> **What this task involves**
Keep only the lines from the start of the data through the line containing "Сотейники Tefal E8733244 (40, 1309)", and output them exactly.
==== Given entries
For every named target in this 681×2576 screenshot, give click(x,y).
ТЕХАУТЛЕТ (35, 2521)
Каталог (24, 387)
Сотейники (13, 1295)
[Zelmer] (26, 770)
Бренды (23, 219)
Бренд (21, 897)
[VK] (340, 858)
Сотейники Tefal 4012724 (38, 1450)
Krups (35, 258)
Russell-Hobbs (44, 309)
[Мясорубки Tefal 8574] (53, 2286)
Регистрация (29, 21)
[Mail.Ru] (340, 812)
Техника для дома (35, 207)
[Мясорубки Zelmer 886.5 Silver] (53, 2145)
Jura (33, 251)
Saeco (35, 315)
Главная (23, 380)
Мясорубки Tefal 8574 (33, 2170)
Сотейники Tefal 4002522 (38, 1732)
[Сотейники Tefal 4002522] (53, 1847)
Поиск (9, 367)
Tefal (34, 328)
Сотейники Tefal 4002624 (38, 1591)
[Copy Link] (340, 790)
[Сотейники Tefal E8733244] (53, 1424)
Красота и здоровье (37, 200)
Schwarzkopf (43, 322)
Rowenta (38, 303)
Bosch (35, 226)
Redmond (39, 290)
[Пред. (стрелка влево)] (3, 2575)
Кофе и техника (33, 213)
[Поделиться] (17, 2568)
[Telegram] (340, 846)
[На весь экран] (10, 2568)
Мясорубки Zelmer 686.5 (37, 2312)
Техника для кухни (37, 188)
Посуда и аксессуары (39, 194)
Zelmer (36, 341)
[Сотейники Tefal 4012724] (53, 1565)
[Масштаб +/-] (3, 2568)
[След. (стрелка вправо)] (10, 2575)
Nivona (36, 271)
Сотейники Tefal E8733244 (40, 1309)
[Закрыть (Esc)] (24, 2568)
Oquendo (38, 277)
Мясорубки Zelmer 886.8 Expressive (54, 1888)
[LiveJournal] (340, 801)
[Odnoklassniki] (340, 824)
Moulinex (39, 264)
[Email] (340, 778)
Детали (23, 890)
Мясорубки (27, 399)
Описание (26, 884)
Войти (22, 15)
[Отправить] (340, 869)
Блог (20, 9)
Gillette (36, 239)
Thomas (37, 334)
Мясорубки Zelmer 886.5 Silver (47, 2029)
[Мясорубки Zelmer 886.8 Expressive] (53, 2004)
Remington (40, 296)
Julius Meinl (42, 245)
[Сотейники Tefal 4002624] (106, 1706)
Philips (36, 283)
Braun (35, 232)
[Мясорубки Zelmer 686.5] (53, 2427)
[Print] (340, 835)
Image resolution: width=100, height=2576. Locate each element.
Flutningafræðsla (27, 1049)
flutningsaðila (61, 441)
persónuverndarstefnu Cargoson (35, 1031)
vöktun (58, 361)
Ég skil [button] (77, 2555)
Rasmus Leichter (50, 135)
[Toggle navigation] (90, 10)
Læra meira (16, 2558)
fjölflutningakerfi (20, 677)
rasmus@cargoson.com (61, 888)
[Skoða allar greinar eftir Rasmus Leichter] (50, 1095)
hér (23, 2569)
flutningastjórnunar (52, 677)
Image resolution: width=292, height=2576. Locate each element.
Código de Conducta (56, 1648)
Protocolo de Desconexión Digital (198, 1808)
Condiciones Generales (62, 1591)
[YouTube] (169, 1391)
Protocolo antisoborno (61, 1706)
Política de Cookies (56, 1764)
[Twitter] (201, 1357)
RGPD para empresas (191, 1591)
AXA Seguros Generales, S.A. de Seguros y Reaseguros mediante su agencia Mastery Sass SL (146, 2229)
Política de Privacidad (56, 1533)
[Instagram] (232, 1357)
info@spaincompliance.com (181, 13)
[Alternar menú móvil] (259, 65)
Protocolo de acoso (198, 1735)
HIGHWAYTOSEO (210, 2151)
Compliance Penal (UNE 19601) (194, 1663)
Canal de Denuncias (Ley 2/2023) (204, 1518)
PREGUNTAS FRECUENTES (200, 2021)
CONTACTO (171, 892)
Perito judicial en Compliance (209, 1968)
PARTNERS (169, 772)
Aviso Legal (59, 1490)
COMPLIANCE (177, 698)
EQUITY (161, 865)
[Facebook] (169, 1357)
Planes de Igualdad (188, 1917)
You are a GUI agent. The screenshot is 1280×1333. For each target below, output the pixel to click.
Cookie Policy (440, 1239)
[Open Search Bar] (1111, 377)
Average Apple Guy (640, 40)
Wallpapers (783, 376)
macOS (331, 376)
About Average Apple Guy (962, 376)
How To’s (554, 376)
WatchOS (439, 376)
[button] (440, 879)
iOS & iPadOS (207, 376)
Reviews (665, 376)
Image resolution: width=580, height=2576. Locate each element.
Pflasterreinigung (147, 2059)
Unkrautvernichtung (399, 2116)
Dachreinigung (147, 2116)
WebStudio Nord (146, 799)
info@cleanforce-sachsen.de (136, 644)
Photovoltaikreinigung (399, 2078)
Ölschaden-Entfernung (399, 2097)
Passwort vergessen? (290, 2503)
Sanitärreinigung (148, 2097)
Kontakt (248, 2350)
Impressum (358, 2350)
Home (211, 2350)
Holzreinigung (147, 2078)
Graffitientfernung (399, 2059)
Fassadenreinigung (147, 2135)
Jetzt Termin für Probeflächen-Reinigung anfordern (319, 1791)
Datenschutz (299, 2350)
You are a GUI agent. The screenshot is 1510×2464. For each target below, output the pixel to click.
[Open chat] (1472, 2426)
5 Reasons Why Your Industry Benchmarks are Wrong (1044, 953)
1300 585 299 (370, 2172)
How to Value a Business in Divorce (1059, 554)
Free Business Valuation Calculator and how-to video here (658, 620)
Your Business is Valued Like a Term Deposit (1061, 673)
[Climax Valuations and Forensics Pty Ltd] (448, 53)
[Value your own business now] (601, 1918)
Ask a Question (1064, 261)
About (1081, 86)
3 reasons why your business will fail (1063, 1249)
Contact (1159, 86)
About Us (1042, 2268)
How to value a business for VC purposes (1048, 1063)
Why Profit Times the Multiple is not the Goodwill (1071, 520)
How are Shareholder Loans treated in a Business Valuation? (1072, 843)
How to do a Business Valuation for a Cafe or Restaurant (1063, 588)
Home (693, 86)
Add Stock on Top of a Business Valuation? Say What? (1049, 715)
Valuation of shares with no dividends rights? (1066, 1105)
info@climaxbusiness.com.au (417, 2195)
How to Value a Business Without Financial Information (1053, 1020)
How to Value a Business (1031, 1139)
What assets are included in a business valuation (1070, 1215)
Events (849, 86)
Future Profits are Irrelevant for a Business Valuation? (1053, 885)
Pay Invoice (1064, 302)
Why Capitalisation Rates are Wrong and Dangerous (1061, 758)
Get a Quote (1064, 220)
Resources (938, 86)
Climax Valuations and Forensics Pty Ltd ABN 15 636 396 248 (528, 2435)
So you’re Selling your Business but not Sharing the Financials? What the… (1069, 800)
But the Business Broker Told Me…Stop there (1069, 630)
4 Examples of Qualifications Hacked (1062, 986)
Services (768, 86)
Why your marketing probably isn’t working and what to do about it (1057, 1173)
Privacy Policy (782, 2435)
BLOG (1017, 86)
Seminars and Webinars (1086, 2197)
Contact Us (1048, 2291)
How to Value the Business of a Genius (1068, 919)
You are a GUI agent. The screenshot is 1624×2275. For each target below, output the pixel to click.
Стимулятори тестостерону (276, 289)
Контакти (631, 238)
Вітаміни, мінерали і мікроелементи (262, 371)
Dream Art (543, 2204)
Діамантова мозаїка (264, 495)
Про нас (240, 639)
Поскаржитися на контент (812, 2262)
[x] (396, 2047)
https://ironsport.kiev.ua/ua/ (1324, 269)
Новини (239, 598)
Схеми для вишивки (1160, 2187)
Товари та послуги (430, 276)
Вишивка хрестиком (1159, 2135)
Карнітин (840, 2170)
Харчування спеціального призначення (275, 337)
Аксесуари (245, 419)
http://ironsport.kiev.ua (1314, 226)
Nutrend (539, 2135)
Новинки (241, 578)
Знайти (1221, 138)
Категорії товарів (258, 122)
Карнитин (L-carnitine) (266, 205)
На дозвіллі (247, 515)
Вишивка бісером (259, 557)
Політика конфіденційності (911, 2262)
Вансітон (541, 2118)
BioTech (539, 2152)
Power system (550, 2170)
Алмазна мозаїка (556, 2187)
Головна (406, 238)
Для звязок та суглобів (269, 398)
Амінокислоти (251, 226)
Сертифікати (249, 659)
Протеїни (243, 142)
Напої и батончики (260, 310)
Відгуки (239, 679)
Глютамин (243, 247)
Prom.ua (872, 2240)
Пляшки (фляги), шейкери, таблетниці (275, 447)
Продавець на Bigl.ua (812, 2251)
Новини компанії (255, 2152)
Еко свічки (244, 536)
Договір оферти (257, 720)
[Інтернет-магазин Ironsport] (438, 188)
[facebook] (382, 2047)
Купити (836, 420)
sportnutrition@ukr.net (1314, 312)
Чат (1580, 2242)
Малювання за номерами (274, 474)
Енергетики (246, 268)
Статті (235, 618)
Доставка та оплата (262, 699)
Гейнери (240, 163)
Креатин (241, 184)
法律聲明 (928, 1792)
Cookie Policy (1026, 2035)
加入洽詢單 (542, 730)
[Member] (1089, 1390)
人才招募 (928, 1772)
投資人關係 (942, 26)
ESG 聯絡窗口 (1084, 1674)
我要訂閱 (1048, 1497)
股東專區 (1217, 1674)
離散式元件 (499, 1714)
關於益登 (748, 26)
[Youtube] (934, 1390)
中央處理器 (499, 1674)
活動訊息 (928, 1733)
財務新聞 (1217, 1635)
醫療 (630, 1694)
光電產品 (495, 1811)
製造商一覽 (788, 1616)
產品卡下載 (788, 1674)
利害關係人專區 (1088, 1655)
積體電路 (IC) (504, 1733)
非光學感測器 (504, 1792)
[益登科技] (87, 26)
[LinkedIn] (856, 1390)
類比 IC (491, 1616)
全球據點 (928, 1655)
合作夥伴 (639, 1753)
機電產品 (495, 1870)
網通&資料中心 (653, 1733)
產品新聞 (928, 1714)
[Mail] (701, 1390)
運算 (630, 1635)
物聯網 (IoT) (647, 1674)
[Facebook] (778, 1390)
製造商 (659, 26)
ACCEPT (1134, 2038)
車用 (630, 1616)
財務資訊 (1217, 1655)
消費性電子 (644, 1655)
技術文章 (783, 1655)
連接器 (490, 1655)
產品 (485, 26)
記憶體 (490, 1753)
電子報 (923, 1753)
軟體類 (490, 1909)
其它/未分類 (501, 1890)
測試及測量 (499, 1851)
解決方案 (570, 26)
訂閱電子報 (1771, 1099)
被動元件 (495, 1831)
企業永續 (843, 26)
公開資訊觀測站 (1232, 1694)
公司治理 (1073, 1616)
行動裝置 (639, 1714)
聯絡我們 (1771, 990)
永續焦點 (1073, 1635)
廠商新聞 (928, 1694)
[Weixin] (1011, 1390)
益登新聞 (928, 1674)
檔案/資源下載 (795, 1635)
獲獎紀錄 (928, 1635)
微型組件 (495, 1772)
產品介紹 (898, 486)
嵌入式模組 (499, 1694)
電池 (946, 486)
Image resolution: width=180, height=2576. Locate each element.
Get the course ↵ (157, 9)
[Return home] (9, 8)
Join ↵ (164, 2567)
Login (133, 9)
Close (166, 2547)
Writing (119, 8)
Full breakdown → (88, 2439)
========
> **Solution to this exercise**
For every named target in this 681×2576 screenshot, give click(x,y).
ТЕХАУТЛЕТ (35, 2521)
Каталог (24, 387)
Сотейники (13, 1295)
[Zelmer] (26, 770)
Бренды (23, 219)
Бренд (21, 897)
[VK] (340, 858)
Сотейники Tefal 4012724 (38, 1450)
Krups (35, 258)
Russell-Hobbs (44, 309)
[Мясорубки Tefal 8574] (53, 2286)
Регистрация (29, 21)
[Mail.Ru] (340, 812)
Техника для дома (35, 207)
[Мясорубки Zelmer 886.5 Silver] (53, 2145)
Jura (33, 251)
Saeco (35, 315)
Главная (23, 380)
Мясорубки Tefal 8574 (33, 2170)
Сотейники Tefal 4002522 (38, 1732)
[Сотейники Tefal 4002522] (53, 1847)
Поиск (9, 367)
Tefal (34, 328)
Сотейники Tefal 4002624 (38, 1591)
[Copy Link] (340, 790)
[Сотейники Tefal E8733244] (53, 1424)
Красота и здоровье (37, 200)
Schwarzkopf (43, 322)
Rowenta (38, 303)
Bosch (35, 226)
Redmond (39, 290)
[Пред. (стрелка влево)] (3, 2575)
Кофе и техника (33, 213)
[Поделиться] (17, 2568)
[Telegram] (340, 846)
[На весь экран] (10, 2568)
Мясорубки Zelmer 686.5 (37, 2312)
Техника для кухни (37, 188)
Посуда и аксессуары (39, 194)
Zelmer (36, 341)
[Сотейники Tefal 4012724] (53, 1565)
[Масштаб +/-] (3, 2568)
[След. (стрелка вправо)] (10, 2575)
Nivona (36, 271)
Сотейники Tefal E8733244 (40, 1309)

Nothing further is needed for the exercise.